*Exercise aim:*
Leaving out any pictures, transcribe every record exactly.

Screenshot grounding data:
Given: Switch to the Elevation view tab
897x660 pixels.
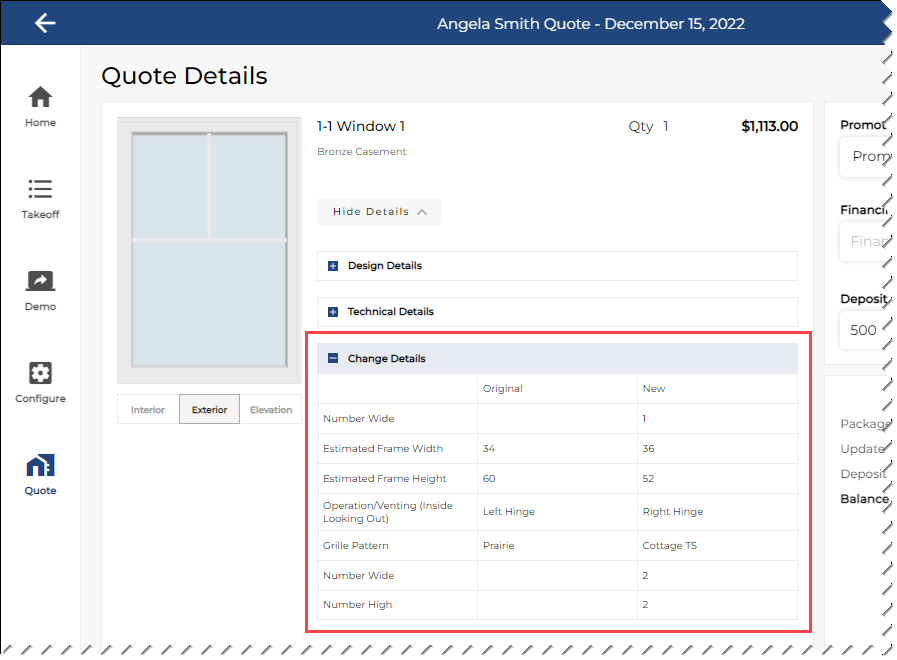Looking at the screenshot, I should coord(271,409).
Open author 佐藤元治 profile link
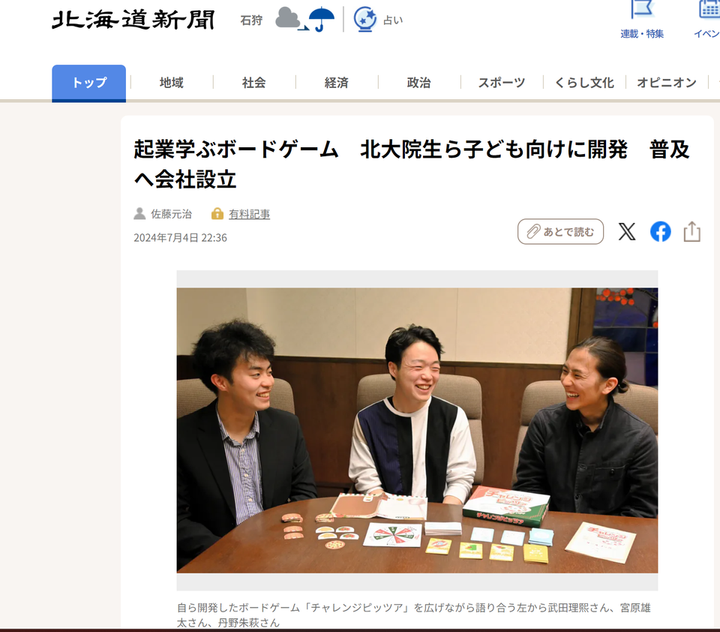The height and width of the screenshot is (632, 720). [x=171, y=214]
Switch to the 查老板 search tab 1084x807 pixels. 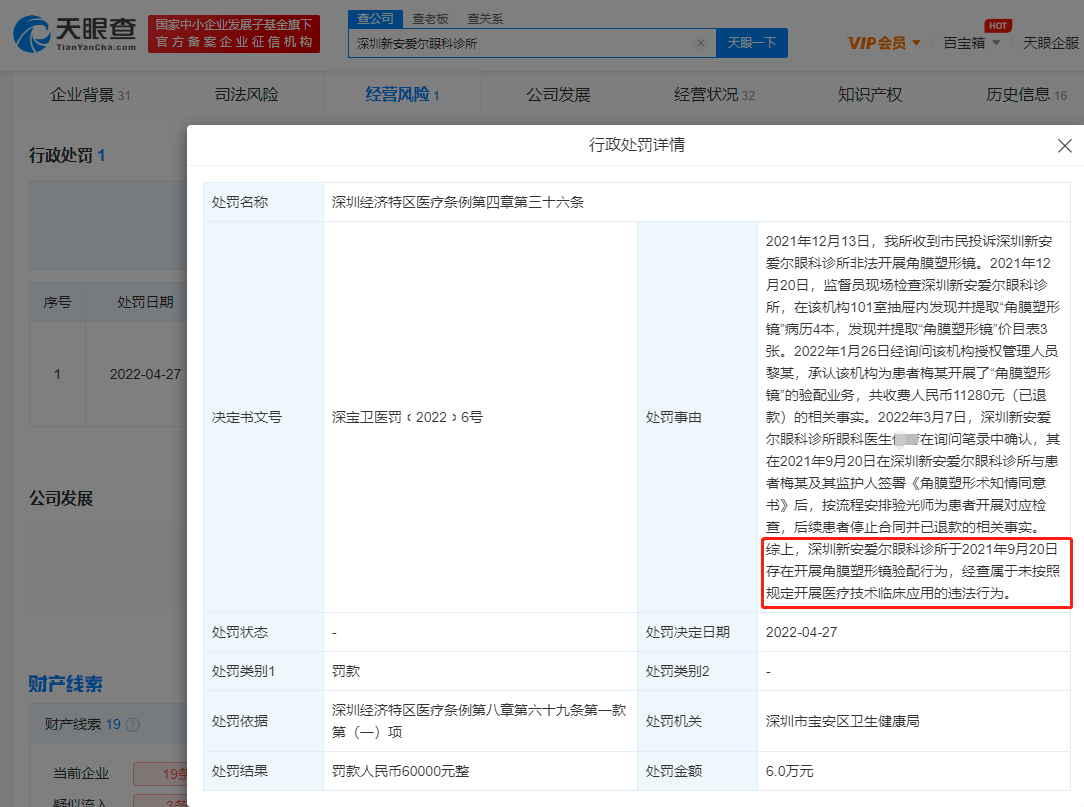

*Solved exercise:*
Given: Switch to the Elevation view tab
897x660 pixels.
Looking at the screenshot, I should coord(271,409).
Open author 佐藤元治 profile link
The height and width of the screenshot is (632, 720). [x=171, y=214]
Switch to the 查老板 search tab 1084x807 pixels. 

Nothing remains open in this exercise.